Luisa Molina: Un legado de amor al prójimo

Luisa Gabriela Molina Terrazas nació el 25 de mayo de 1955 en la ciudad de Uyuni, capital de la provincia Quijarro del departamento de Potosí; falleció en la ciudad La Paz el 30 de mayo de 2021.

AUTOR: LA RAZÓN – POR ADRIÁN PAREDES

Uyuni, tierra mágica que por su encanto cautiva a propios y extraños la vio nacer, Luisa Gabriela Molina Terrazas, conocida como Luisa Molina, se nos fue dejando un legado muy importante para el repertorio musical boliviano”, escribe el comunicador Ramiro Plata para despedirse de su gran amiga.  

Pero en su memoria la cantante es Luchita, a secas, ese ejemplo musical y de vida que luchó contracorriente para hacer carrera en una sociedad que todavía no asimilaba la presencia de mujeres en el escenario.

Y si bien Molina, la mujer, la cantante, la profesora, la madre, libró en vida todas esas luchas, nunca se dio por  vencida y por eso ahora será recordada como la embajadora del folklore nacional. “Una de las mejores y máximas exponentes y voces de Bolivia”, apunta Wilson Molina, fundador del grupo Sin Fronteras.

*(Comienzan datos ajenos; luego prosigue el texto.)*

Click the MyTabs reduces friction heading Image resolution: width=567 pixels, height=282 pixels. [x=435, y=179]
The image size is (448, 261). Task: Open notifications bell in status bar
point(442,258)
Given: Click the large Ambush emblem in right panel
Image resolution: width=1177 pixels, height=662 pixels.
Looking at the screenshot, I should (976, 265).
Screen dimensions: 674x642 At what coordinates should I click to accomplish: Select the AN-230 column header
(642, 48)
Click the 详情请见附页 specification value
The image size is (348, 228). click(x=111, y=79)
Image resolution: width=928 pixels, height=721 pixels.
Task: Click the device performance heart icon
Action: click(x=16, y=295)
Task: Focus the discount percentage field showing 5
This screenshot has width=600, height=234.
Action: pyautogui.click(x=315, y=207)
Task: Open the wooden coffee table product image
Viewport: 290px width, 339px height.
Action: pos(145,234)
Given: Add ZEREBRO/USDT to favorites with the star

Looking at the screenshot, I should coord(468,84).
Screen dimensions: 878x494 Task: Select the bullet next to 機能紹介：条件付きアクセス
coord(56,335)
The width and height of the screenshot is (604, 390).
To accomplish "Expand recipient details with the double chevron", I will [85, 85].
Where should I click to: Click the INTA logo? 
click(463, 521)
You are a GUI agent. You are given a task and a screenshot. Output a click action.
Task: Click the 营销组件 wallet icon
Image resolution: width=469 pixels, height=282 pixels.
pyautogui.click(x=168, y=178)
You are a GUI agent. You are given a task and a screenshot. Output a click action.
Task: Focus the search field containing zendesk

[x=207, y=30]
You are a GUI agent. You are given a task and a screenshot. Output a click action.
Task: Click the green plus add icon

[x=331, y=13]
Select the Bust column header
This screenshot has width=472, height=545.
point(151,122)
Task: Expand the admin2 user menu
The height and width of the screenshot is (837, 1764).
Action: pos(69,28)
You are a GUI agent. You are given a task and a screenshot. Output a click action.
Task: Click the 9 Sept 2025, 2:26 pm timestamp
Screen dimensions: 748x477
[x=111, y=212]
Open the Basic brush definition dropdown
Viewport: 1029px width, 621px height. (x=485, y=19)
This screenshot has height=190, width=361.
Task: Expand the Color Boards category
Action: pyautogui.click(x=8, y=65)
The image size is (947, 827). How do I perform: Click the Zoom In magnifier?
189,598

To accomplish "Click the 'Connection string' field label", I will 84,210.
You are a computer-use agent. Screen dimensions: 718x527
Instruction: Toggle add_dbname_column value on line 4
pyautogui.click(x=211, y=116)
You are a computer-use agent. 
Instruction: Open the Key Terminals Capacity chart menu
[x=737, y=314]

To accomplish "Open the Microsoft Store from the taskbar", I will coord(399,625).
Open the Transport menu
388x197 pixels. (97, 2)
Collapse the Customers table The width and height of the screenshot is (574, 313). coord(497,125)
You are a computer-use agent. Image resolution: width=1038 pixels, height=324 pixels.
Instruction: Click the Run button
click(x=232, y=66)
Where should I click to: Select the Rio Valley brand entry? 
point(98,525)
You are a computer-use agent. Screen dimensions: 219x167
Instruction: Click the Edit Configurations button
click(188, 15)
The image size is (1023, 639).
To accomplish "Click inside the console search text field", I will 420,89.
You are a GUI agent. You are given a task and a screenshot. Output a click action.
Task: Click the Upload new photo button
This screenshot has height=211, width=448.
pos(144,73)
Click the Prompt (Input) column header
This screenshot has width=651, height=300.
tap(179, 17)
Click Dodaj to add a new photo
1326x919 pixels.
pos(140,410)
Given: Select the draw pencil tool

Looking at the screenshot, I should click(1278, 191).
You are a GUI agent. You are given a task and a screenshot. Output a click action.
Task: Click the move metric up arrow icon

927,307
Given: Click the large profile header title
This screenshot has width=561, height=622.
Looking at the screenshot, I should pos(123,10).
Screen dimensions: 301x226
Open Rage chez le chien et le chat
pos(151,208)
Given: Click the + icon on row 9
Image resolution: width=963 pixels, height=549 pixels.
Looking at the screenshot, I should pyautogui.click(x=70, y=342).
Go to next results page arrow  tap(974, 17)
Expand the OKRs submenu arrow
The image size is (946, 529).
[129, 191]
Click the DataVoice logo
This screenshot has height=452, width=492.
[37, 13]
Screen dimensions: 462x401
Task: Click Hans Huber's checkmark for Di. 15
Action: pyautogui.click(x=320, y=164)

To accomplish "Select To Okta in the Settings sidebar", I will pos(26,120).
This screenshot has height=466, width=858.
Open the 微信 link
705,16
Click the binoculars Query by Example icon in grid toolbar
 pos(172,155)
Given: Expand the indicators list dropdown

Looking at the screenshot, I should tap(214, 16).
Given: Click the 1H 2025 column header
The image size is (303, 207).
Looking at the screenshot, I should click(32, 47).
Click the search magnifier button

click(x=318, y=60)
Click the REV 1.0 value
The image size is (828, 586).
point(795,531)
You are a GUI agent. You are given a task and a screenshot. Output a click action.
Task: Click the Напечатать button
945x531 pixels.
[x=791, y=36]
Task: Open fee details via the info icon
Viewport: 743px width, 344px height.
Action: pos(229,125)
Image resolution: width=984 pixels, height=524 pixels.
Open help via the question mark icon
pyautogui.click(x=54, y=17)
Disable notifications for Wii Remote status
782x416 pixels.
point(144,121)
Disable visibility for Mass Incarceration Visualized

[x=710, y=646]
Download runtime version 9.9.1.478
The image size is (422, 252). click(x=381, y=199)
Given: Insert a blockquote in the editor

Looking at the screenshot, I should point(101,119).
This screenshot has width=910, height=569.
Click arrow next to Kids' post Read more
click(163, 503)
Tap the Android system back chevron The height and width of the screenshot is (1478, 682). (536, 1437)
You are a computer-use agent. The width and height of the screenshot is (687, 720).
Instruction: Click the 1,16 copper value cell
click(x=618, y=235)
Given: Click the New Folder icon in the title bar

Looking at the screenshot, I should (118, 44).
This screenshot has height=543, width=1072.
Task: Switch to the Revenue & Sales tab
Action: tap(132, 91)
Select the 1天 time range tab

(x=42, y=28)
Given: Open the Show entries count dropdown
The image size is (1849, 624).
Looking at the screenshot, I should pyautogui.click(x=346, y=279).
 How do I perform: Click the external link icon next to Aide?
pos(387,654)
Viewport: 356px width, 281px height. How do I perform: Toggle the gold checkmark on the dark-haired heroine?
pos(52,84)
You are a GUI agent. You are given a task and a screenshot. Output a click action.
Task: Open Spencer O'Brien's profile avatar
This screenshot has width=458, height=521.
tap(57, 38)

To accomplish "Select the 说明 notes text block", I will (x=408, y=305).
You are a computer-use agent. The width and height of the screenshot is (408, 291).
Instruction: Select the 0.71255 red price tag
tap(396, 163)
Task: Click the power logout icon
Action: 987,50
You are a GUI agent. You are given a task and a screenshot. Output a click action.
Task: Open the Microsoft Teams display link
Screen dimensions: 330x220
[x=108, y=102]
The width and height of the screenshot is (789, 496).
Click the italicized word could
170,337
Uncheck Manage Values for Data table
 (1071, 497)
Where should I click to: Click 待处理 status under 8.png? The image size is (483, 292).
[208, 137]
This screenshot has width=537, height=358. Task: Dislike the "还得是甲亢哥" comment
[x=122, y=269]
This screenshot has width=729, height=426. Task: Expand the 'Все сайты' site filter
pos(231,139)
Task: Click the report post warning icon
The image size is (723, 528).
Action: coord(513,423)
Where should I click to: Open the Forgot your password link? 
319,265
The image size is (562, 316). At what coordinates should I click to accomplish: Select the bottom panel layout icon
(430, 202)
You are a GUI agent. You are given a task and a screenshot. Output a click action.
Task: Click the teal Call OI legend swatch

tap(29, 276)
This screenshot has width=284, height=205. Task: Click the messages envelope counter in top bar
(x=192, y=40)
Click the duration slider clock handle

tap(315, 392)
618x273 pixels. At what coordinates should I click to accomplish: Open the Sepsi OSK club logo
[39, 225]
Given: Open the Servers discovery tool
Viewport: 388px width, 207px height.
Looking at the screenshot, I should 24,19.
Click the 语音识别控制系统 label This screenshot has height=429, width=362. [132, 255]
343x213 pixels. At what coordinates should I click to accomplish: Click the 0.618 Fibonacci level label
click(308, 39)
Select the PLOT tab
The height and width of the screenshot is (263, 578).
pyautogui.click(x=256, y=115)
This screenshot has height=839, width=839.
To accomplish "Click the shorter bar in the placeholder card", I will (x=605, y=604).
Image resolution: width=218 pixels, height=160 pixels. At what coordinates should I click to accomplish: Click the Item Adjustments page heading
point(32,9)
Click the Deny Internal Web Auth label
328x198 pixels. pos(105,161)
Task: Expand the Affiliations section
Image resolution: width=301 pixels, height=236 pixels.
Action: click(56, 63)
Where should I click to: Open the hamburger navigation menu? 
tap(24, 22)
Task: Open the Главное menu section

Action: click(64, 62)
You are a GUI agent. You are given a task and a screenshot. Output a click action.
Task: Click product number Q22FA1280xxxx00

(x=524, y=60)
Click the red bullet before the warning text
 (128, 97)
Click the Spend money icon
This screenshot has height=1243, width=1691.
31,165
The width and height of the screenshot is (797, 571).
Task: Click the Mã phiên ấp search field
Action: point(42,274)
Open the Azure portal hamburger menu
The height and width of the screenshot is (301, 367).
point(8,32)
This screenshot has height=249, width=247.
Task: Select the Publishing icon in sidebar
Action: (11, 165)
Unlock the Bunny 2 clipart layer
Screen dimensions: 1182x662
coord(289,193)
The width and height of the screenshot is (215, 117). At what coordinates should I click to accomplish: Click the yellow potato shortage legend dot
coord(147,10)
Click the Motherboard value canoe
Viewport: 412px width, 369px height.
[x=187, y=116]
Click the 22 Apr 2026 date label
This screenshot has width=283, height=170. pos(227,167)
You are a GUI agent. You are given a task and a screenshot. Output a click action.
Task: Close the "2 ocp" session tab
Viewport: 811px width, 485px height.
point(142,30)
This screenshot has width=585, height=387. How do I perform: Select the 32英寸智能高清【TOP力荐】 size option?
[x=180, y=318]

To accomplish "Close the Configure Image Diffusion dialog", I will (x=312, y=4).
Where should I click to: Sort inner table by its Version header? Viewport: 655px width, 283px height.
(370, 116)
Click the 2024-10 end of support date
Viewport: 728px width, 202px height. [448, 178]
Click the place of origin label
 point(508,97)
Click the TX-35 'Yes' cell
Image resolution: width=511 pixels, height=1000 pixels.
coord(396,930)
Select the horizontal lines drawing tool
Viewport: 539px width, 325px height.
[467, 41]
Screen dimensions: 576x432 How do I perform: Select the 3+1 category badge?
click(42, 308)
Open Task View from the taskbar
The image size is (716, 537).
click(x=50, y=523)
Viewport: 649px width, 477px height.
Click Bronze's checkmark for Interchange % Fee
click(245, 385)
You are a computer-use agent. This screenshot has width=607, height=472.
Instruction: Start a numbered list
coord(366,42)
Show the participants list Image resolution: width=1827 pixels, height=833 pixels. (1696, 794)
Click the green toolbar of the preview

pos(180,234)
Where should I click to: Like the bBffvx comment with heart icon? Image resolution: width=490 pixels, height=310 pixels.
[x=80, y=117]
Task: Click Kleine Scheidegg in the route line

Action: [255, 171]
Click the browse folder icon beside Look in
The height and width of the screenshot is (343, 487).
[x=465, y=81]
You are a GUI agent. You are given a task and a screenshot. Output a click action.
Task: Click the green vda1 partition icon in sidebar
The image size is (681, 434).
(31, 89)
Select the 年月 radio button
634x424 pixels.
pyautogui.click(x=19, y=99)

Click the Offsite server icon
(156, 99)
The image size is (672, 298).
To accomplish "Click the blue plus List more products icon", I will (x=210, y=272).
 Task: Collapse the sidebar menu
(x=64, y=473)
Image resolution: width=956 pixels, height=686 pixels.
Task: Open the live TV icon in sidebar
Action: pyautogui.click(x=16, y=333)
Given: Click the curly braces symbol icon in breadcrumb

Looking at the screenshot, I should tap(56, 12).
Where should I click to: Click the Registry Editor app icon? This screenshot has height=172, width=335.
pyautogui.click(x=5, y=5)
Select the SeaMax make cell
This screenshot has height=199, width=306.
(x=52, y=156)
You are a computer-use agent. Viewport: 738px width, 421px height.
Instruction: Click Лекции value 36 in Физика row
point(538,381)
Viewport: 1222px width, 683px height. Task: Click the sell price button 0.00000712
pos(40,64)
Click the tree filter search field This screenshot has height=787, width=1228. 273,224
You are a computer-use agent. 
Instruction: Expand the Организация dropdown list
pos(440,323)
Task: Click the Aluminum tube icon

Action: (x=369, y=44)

“La música era su vida. El canto ha sido el amor de mi madre. Uno apasionado, que le da a la gente alegría, regocijo en los corazones y levanta el ánimo”, dice Luis Patricio Pavez, su hijo, con la voz ligeramente llorosa, recién salido de la Asamblea Legislativa Plurinacional de Bolivia de la Cámara de Senadores, donde el 2 de junio la cantante recibió un homenaje póstumo.

“Mi madre fue la embajadora nacional del folklore y ha cruzado océanos llevando el rojo amarillo y verde”, agrega.

Desde niño, Pavez recuerda a una madre cantora, proveniente de una familia muy musical, pero que pese a la fama que alcanzó y a los honores que le rindieron, nunca dejó de enseñarle que lo más importante era respetar y ayudar a los demás. Amar al prójimo y ser humilde, “con los pies sobre la tierra”.

Así también la recuerda Wilson Molina. “Nunca ha buscado un brillo ficticio, de apariencia. Era una artista realmente humilde y sencilla. Su voz, su carisma, su talento y su humanidad han sido lo que han llevado a Luisa Molina a la grandeza”, rememora en su despedida a la cantante que murió el domingo 30 de mayo debido a complicaciones con el COVID-19.

“Su carisma afloraba por su sencillez y su apasionamiento para con la música y, a través de ella, el apasionamiento para con nuestra Bolivia. Cuando tuve el honor de ser el presentador de muchos de sus conciertos, percibía cómo ella nos transportaba a través de cada canción, cómo el escenario se convertía en un lugar mágico desde donde Luisa hacía que el público cante, llore y, sobre todo, se enamore de nuestro país”, rememora el locutor Ramiro Plata, quien a lo largo de su carrera pudo ser testigo del alcance de la voz de Molina y su carismática humildad, sea en radio, televisión y en los propios escenarios donde tanto brilló.

Sea en el Festidanza de Arequipa (1986), o con el grupo femenino Bolivia, Molina siempre supo generar aplauso

‘Luchita, luchadora

“Mi madrecita era un ser humano muy grande de corazón, muy humilde y sencilla, muy devota de su pueblo, su cultura y su canto. Ahora tengo que aprender a vivir sin esa inspiración profunda que era mi madrecita. Pero hay que seguir haciendo música, hay que seguir haciendo arte”, dice Pavez, quien no puede creer que una persona así se haya ido a sus 66 años.

Su hermana y él atraviesan un momento muy difícil con esta pérdida repentina y fulminante, pero a la vez se sorprenden gratamente al ver el legado de su madre reflejado en el cariño de la gente. “Estamos viviendo la cosecha de tanto amor sembrado por mi querida madre”.

“Luchita, luchadora, emprendedora, supo transmitir esos valores a sus retoños, a las generaciones que tuvimos el gusto de escucharla y conocerla. Deja un legado muy profundo y a la vez deja un dolor inexplicable”, agrega Ramiro Plata. “Desde donde te encuentres, Luchita querida, sabemos que seguirás cantándonos”.

Será recordada por su voz y su entrega al acervo boliviano, pero también por su sencillez y su cariño y respeto hacia los demás.